Bergumam 'oh', Yoongi lalu menyuruh Jian untuk duduk di kursi samping ranjangnya, "Maaf aku tidak bawa apa-apa. Hoseok-oppa memberitahu dadakan."

"Tidak apa-apa." Yoongi mengaruk tenguknya gatal, tiba-tiba merasa canggung dengan situasinya.

"Bagaimana keadaanmu?" Jian membuka suara menatap sekilas ke arah tubuh bagian bawah Yoongi yang tertutup selimut

"Lumayan, hanya saja kakiku patah. Aku tidak bisa mengikuti lomba basket nanti." Yoongi berusaha berkata dengan nada yang terdengar biasa saja walau sebenarnya ia merasa sedih. Ia merasa telah gagal menjadi seorang kapten.

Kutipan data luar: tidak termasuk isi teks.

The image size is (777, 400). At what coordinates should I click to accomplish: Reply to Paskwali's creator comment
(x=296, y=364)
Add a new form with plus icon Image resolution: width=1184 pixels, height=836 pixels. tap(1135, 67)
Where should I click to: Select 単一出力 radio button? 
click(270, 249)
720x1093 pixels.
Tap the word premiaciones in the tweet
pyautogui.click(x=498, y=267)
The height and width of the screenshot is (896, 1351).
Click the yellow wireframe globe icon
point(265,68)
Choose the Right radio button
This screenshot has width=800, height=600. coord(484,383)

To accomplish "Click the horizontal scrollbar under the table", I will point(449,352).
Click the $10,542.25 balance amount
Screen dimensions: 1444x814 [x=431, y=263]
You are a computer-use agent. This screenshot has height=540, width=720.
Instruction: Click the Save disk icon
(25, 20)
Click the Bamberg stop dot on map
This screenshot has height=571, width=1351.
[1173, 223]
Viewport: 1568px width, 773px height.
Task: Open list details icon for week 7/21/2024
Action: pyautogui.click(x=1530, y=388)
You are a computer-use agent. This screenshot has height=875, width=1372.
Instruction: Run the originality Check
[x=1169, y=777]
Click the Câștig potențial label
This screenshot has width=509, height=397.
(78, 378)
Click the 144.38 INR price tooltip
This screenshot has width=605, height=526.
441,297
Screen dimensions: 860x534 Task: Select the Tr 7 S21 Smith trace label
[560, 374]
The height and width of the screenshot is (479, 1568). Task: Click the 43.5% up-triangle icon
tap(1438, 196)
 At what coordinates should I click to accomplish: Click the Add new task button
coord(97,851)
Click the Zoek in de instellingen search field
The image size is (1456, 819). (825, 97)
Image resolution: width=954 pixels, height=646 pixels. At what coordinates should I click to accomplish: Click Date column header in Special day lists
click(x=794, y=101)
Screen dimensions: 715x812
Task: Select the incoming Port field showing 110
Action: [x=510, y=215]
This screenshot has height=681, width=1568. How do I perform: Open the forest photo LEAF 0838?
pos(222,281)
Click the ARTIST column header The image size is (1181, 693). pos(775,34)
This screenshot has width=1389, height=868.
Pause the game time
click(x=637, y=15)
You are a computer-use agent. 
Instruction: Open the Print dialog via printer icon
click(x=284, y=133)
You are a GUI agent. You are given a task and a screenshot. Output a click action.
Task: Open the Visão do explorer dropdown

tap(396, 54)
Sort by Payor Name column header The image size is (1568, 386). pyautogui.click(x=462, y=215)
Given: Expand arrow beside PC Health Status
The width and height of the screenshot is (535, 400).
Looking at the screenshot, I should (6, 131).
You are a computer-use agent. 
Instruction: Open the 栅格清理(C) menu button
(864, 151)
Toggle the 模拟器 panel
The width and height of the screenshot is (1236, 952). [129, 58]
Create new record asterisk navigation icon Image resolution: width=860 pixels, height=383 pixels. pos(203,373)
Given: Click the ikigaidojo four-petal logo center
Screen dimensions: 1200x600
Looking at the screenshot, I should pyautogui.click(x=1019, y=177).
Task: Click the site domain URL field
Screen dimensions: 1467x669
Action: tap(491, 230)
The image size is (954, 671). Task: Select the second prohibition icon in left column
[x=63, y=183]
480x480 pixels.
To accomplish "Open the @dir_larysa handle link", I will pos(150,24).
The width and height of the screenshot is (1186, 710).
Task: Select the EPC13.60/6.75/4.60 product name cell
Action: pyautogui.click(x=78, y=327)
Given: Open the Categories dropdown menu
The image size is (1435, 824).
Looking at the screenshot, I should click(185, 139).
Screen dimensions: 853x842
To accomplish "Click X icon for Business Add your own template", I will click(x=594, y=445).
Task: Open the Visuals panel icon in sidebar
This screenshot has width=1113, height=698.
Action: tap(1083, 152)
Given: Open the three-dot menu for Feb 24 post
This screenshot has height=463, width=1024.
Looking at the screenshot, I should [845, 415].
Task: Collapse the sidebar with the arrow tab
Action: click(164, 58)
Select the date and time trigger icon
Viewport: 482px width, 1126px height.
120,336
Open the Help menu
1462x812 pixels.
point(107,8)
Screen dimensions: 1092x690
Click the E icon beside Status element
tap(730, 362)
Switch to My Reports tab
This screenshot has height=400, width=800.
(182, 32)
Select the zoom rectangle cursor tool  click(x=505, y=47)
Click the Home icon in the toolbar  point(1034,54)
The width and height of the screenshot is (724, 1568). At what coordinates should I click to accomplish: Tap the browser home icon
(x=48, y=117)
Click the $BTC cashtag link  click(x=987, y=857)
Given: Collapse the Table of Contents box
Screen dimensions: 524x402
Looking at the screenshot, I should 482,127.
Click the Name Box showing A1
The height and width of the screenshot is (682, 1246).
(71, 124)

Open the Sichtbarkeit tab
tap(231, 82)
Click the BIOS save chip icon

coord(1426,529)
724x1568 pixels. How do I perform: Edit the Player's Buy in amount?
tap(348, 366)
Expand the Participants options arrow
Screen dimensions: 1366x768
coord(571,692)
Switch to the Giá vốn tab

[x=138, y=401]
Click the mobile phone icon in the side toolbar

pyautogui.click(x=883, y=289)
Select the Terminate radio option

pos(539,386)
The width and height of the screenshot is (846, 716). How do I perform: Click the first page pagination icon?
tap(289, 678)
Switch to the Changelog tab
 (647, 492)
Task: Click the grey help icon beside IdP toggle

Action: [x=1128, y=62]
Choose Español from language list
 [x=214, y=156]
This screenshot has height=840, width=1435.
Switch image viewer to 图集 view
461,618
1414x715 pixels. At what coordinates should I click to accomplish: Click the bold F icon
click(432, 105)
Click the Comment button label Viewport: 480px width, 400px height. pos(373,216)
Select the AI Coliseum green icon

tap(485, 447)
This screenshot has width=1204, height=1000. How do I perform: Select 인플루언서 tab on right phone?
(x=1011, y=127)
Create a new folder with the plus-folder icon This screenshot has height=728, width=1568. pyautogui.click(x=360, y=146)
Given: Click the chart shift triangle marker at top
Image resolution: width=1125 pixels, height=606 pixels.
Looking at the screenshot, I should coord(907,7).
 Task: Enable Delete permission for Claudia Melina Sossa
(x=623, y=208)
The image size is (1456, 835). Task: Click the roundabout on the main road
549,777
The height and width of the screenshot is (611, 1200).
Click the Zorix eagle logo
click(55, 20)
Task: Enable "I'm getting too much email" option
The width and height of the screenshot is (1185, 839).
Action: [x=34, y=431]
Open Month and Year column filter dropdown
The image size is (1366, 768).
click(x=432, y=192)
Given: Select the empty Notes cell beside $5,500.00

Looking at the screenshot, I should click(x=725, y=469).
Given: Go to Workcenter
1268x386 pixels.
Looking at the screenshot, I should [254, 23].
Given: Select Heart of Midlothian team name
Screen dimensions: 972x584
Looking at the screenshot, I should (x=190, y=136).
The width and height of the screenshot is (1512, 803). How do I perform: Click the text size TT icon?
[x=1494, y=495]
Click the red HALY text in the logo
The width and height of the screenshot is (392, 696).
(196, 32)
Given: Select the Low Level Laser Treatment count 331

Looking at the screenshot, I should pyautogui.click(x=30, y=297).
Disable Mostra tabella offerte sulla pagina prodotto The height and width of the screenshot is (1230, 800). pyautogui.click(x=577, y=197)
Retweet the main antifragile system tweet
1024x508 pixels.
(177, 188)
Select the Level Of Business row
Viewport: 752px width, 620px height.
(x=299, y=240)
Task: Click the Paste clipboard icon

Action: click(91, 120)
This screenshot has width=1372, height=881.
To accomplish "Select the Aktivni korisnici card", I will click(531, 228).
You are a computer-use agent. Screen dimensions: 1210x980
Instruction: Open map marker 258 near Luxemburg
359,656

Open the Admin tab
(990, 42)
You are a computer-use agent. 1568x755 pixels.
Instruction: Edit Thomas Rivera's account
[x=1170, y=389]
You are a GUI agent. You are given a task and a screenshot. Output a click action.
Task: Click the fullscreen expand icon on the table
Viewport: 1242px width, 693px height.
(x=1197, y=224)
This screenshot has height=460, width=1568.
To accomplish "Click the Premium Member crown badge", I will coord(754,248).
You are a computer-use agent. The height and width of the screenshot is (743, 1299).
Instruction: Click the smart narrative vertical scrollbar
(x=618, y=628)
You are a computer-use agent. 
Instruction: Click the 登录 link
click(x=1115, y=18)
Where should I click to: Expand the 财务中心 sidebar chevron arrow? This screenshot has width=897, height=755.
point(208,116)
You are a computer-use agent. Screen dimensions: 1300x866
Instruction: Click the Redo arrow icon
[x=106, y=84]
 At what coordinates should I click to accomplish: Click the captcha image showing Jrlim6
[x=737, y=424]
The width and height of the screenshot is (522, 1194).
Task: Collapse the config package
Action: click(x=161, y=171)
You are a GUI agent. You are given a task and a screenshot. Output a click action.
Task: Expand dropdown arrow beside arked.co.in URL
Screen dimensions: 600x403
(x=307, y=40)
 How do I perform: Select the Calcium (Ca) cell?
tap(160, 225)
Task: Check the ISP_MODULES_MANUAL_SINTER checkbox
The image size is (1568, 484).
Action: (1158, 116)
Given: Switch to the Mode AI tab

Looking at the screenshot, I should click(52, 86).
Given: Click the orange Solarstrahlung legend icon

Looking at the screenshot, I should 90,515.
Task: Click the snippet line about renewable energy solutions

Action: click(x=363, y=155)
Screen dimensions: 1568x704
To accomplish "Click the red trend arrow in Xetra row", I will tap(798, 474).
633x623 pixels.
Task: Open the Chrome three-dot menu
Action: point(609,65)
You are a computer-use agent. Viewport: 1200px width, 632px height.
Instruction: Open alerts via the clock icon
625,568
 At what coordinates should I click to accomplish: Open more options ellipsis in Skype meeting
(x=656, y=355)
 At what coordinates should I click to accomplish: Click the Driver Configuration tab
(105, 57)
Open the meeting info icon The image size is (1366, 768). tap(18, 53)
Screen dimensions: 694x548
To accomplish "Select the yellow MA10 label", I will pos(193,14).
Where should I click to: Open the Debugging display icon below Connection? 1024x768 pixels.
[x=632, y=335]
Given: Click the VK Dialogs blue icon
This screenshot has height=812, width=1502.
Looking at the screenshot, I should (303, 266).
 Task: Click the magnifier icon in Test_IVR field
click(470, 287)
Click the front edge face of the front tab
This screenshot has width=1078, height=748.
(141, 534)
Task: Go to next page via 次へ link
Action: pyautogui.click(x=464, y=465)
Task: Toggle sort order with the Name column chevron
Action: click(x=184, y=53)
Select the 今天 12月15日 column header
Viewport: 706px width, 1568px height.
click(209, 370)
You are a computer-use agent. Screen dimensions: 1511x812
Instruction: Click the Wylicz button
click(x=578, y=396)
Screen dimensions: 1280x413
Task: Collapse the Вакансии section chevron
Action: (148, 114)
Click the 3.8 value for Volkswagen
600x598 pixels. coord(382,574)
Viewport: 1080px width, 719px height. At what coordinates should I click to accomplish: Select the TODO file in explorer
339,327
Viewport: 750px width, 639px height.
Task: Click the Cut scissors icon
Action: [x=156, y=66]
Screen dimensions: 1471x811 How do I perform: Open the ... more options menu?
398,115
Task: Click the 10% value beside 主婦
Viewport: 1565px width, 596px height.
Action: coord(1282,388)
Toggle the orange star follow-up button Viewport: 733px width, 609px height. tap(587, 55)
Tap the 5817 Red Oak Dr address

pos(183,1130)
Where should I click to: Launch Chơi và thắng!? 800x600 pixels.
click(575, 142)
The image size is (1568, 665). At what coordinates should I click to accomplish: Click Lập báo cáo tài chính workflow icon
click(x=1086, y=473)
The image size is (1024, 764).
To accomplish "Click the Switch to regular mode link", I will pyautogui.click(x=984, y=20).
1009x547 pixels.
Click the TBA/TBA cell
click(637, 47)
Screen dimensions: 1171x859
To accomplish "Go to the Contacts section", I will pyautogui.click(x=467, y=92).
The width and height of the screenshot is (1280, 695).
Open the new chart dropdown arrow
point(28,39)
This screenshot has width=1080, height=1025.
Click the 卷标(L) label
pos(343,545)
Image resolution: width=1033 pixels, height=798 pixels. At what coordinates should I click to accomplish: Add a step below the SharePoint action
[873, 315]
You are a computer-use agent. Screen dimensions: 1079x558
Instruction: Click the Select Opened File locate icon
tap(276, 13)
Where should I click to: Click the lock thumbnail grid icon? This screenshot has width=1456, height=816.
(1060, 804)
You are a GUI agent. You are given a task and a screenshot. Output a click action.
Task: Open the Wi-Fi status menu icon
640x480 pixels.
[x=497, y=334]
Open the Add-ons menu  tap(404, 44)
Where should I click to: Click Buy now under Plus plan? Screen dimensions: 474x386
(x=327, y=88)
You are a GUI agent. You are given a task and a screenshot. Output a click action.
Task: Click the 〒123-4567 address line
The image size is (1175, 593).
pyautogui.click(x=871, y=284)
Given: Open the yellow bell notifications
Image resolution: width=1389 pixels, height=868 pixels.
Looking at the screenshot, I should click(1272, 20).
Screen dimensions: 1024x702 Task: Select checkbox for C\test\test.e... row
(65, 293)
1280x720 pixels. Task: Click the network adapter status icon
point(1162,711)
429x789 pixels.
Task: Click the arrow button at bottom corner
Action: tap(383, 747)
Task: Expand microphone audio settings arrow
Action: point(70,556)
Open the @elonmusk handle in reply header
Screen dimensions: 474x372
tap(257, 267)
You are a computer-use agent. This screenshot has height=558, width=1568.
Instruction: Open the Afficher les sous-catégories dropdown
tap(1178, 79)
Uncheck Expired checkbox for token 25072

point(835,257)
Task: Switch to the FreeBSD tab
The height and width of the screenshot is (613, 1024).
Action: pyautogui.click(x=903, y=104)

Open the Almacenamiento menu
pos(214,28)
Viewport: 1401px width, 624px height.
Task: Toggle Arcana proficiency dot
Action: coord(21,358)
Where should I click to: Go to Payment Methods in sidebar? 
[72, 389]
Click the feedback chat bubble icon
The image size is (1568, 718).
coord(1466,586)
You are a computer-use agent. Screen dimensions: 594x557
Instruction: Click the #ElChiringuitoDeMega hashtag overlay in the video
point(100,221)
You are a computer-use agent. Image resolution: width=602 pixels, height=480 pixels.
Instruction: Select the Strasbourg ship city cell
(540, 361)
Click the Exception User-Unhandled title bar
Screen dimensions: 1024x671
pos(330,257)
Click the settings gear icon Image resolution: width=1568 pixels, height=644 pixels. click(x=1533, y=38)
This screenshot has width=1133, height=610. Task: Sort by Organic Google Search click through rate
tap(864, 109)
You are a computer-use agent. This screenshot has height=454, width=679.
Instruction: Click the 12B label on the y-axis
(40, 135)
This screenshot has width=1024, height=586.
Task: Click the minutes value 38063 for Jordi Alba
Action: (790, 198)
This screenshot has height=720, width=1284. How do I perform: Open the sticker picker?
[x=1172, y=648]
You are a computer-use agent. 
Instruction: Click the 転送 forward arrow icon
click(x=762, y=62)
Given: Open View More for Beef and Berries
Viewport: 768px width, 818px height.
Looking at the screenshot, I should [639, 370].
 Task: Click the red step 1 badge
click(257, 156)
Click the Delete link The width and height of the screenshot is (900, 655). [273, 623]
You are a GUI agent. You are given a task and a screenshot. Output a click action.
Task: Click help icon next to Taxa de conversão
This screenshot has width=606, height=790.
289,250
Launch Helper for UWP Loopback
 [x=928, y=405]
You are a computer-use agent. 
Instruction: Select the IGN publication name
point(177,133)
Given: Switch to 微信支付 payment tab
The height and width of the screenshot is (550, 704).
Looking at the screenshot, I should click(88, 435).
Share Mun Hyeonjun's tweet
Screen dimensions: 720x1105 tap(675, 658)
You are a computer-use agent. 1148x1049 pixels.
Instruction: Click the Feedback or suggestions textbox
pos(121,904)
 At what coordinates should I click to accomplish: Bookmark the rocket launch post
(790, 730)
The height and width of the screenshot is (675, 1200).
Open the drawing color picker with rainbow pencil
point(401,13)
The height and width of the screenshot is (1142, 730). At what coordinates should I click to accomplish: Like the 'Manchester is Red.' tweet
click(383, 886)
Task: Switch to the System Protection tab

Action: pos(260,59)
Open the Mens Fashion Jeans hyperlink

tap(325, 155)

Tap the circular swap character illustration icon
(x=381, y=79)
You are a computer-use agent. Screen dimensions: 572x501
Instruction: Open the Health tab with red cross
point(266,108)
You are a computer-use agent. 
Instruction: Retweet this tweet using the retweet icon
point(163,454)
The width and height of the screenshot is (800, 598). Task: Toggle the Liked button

"Kau baik-baik saja?" Telah mengenal Yoongi lama membuat Jian menyadari betul bagaimana sosok Yoongi, pemuda itu bukanlah tipekal yang menunjukkan kesedihan secara terang-terangan.

"Entahlah, tapi kurasa tidak."

===Tbc===

Ohohoho, ini sebentar lagi bakal tamat 😪
Mau numpang promosi, ada work baru yang mungkin jadi pengganti ini work :)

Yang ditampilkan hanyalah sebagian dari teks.